In-Depth Information

8.5 Model Evaluation and Selection

Now that you may have built a classification model, there may be many questions going

through your mind. For example, suppose you used data from previous sales to build

a classifier to predict customer purchasing behavior. You would like an estimate of how

accurately the classifier can predict the purchasing behavior of future customers, that

is, future customer data on which the classifier has not been trained. You may even

have tried different methods to build more than one classifier and now wish to compare

their accuracy. But what is accuracy? How can we estimate it? Are some measures of a

classifier's accuracy more appropriate than others? How can we obtain a reliable accuracy

estimate?

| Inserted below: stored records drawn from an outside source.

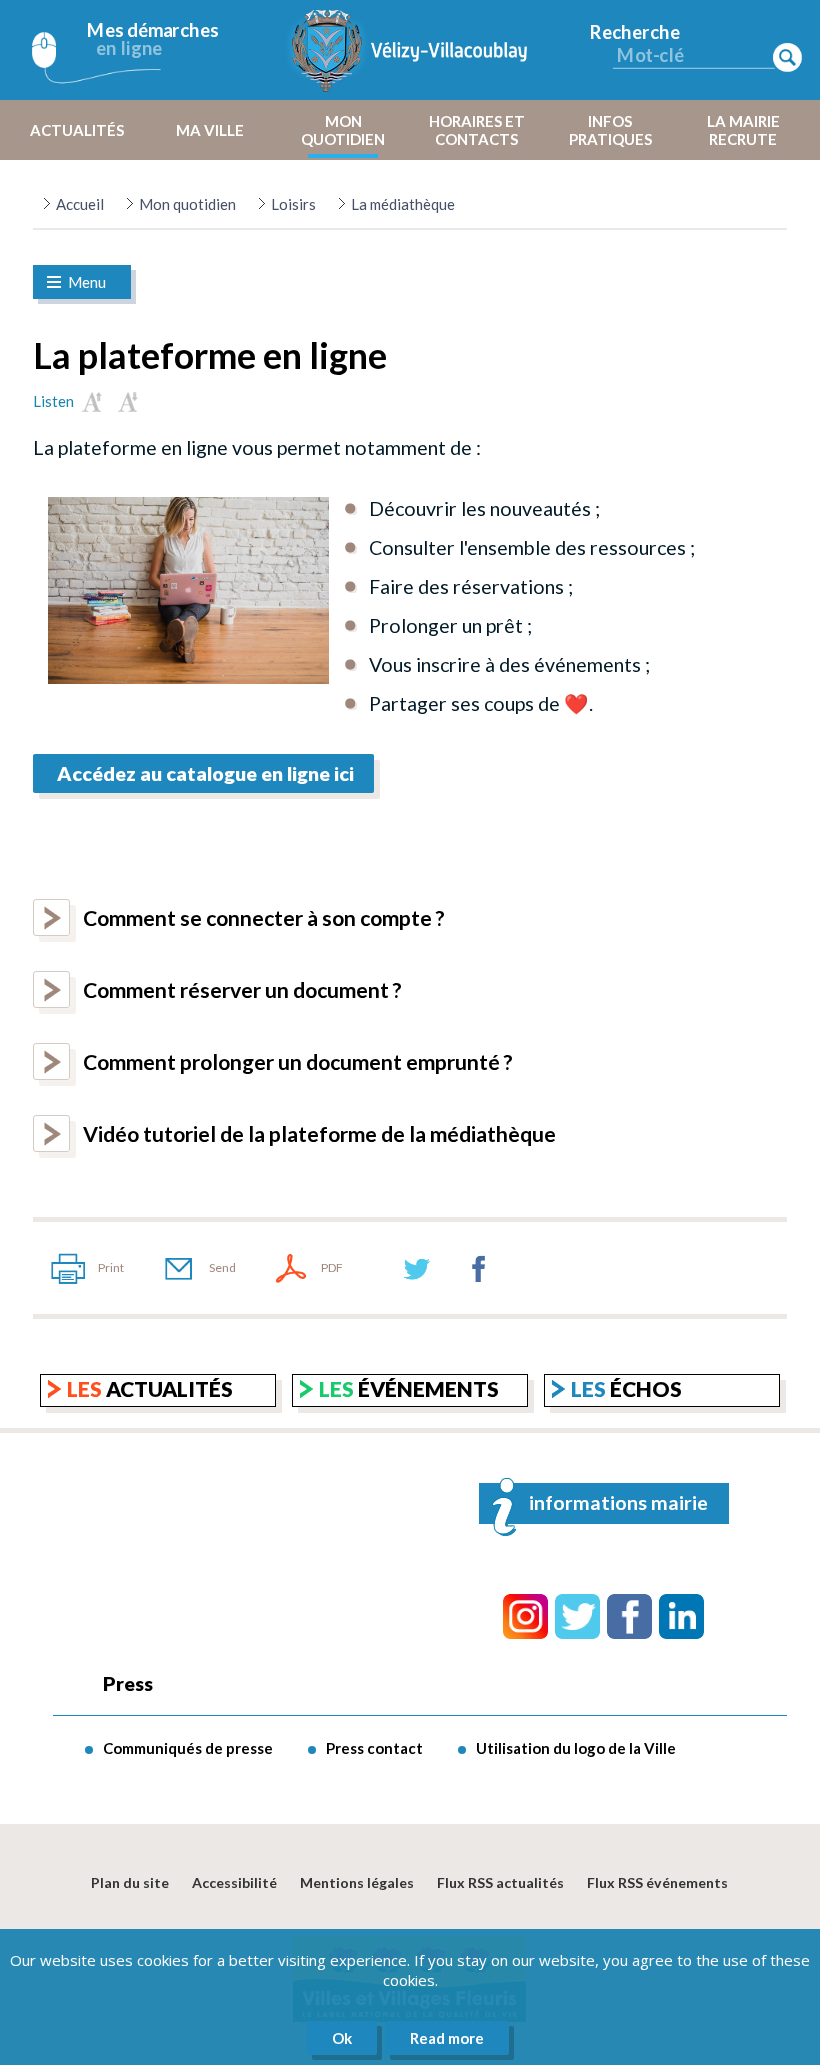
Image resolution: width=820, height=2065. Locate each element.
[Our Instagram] (525, 1616)
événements (409, 1388)
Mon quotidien (187, 204)
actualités (150, 1388)
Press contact (374, 1748)
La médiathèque (403, 204)
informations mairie (618, 1502)
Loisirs (293, 204)
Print (111, 1267)
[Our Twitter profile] (577, 1616)
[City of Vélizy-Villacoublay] (410, 50)
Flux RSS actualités (500, 1882)
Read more (447, 2038)
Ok (342, 2038)
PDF (332, 1267)
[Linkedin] (681, 1616)
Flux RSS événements (657, 1882)
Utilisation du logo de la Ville (576, 1748)
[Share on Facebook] (479, 1268)
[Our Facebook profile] (629, 1616)
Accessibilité (234, 1882)
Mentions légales (357, 1882)
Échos (626, 1388)
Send (222, 1267)
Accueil (80, 204)
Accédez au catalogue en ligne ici (203, 773)
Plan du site (130, 1882)
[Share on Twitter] (417, 1268)
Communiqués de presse (188, 1748)
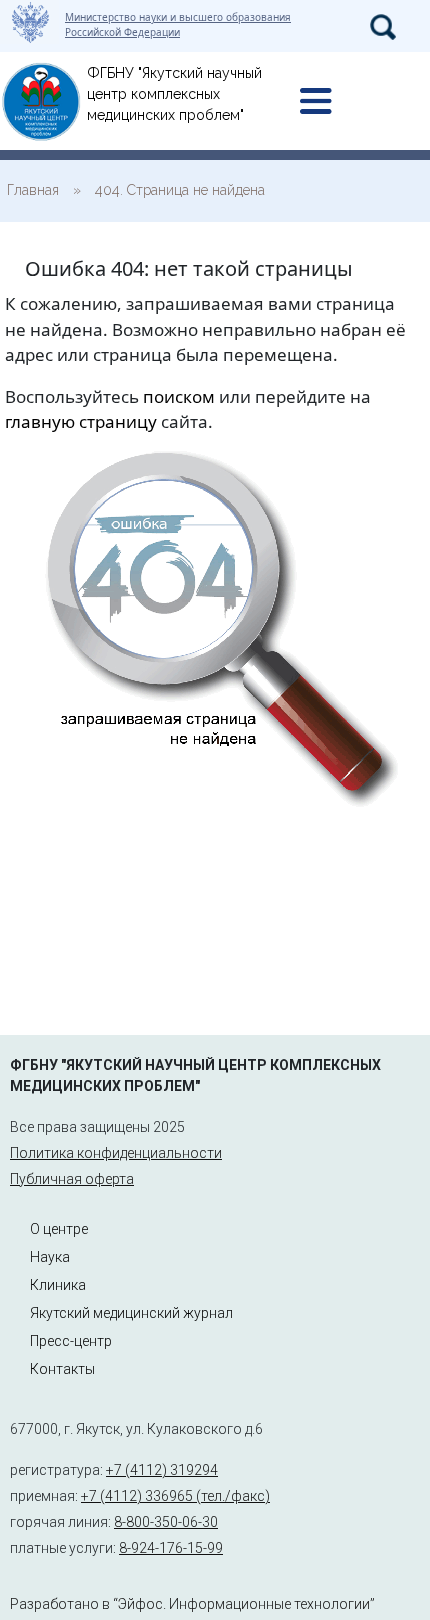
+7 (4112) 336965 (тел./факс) (175, 1496)
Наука (50, 1257)
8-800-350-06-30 (166, 1522)
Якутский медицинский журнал (131, 1313)
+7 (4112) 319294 (162, 1470)
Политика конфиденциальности (116, 1153)
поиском (179, 396)
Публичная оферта (72, 1179)
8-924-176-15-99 (171, 1548)
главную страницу (81, 421)
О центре (59, 1229)
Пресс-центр (71, 1341)
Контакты (62, 1369)
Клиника (58, 1285)
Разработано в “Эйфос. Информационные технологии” (192, 1604)
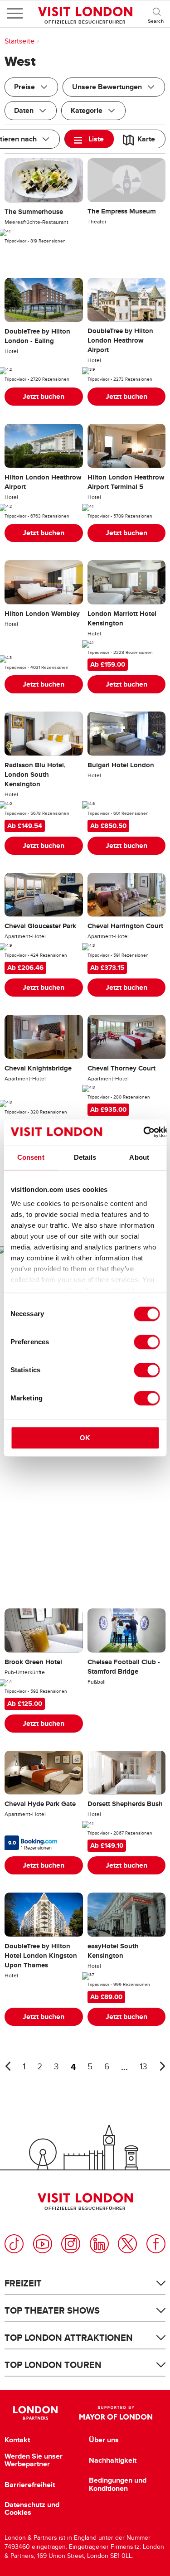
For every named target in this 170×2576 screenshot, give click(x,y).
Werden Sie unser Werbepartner (34, 2460)
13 (143, 2067)
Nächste (162, 2066)
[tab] (89, 139)
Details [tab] (85, 1157)
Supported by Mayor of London (116, 2413)
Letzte (8, 2066)
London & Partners (36, 2413)
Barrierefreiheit (30, 2485)
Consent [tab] (30, 1157)
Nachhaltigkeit (112, 2460)
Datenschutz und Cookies (32, 2509)
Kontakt (17, 2440)
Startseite (19, 41)
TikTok (14, 2243)
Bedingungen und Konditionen (117, 2484)
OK (85, 1438)
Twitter (127, 2243)
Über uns (104, 2440)
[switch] (147, 1342)
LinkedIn (99, 2243)
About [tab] (139, 1157)
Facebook (155, 2243)
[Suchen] (156, 13)
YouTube (42, 2243)
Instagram (70, 2243)
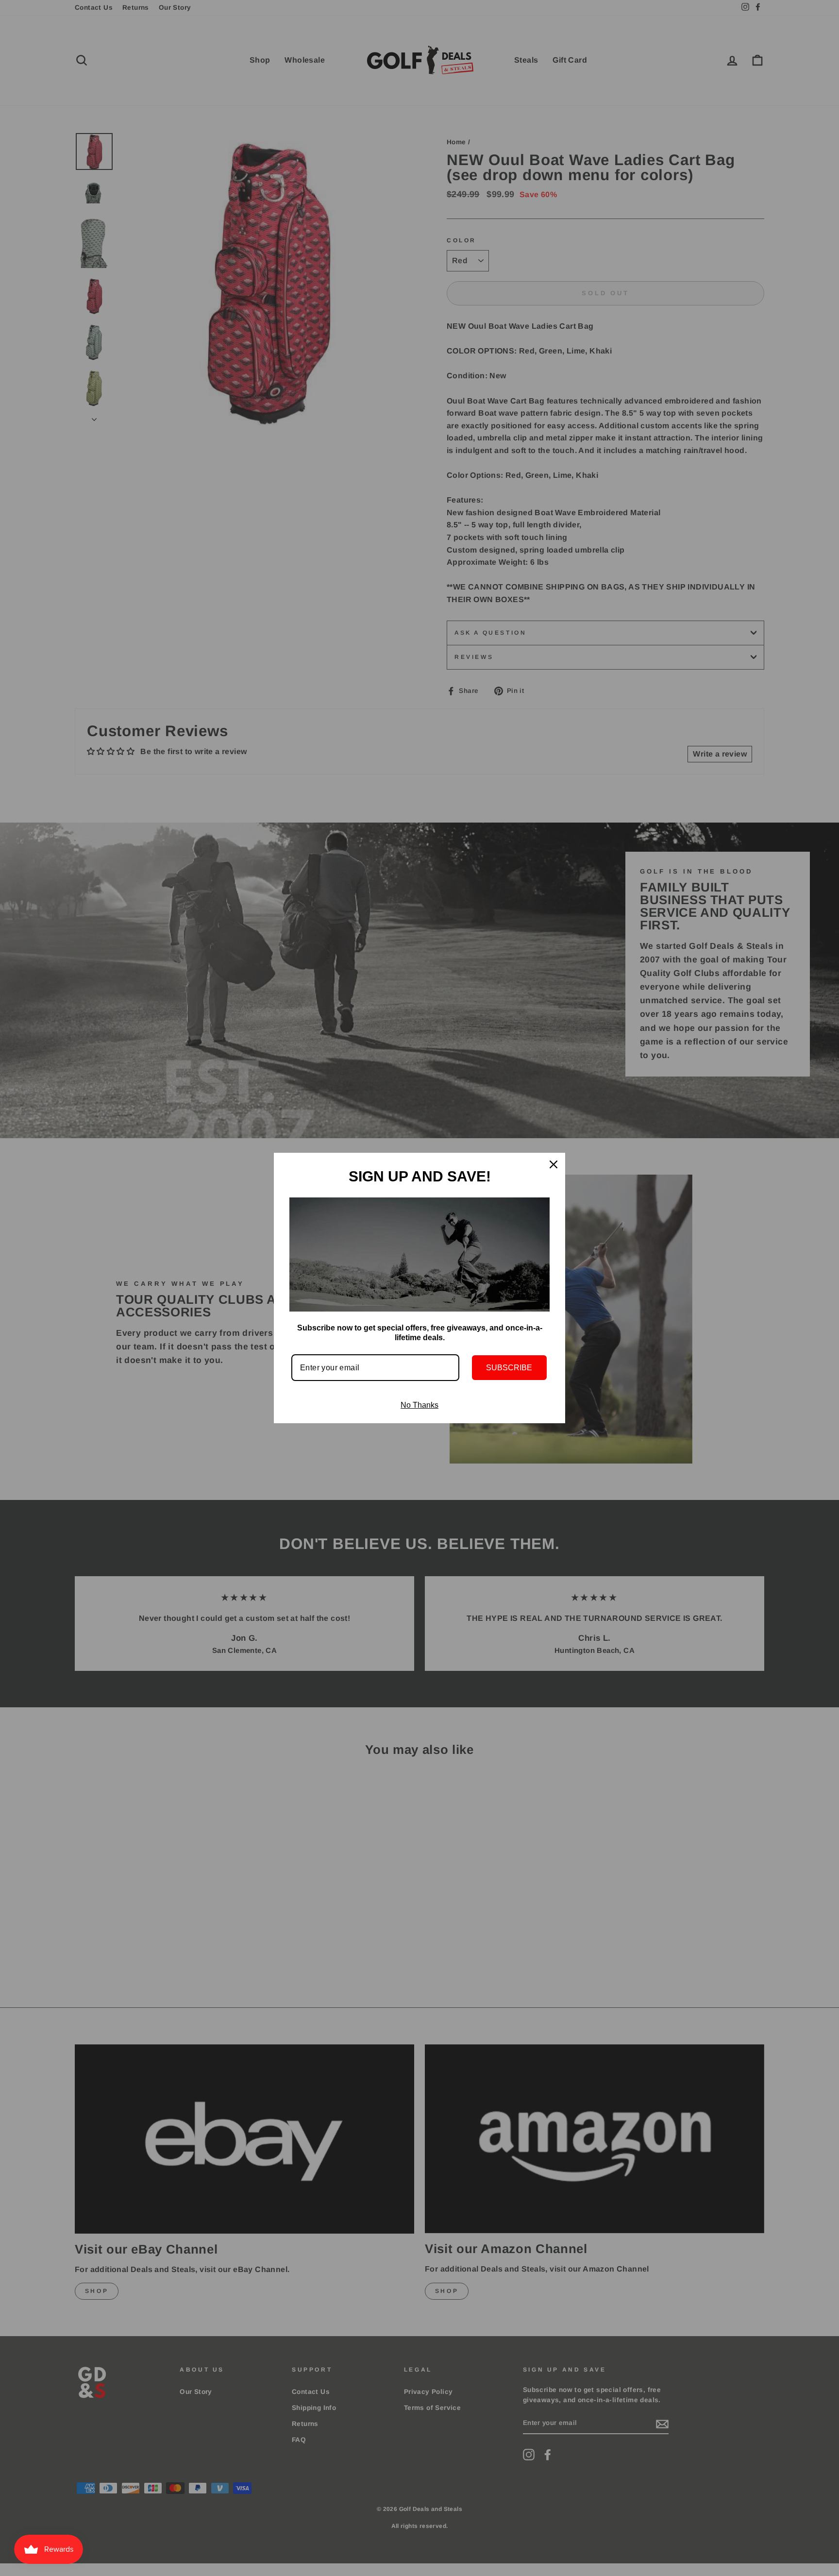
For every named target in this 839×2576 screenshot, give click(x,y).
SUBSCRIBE (509, 1368)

These questions are addressed in this section.

Section 8.5.1 describes various evaluation metrics for the predictive accuracy

of a classifier. Holdout and random subsampling (Section 8.5.2), cross-validation

(Section 8.5.3), and bootstrap methods (Section 8.5.4) are common techniques for

assessing accuracy, based on randomly sampled partitions of the given data. What if

we have more than one classifier and want to choose the “best” one? This is referred

to as model selection (i.e., choosing one classifier over another). The last two sections

address this issue. Section 8.5.5 discusses how to use tests of statistical significance

to assess whether the difference in accuracy between two classifiers is due to chance.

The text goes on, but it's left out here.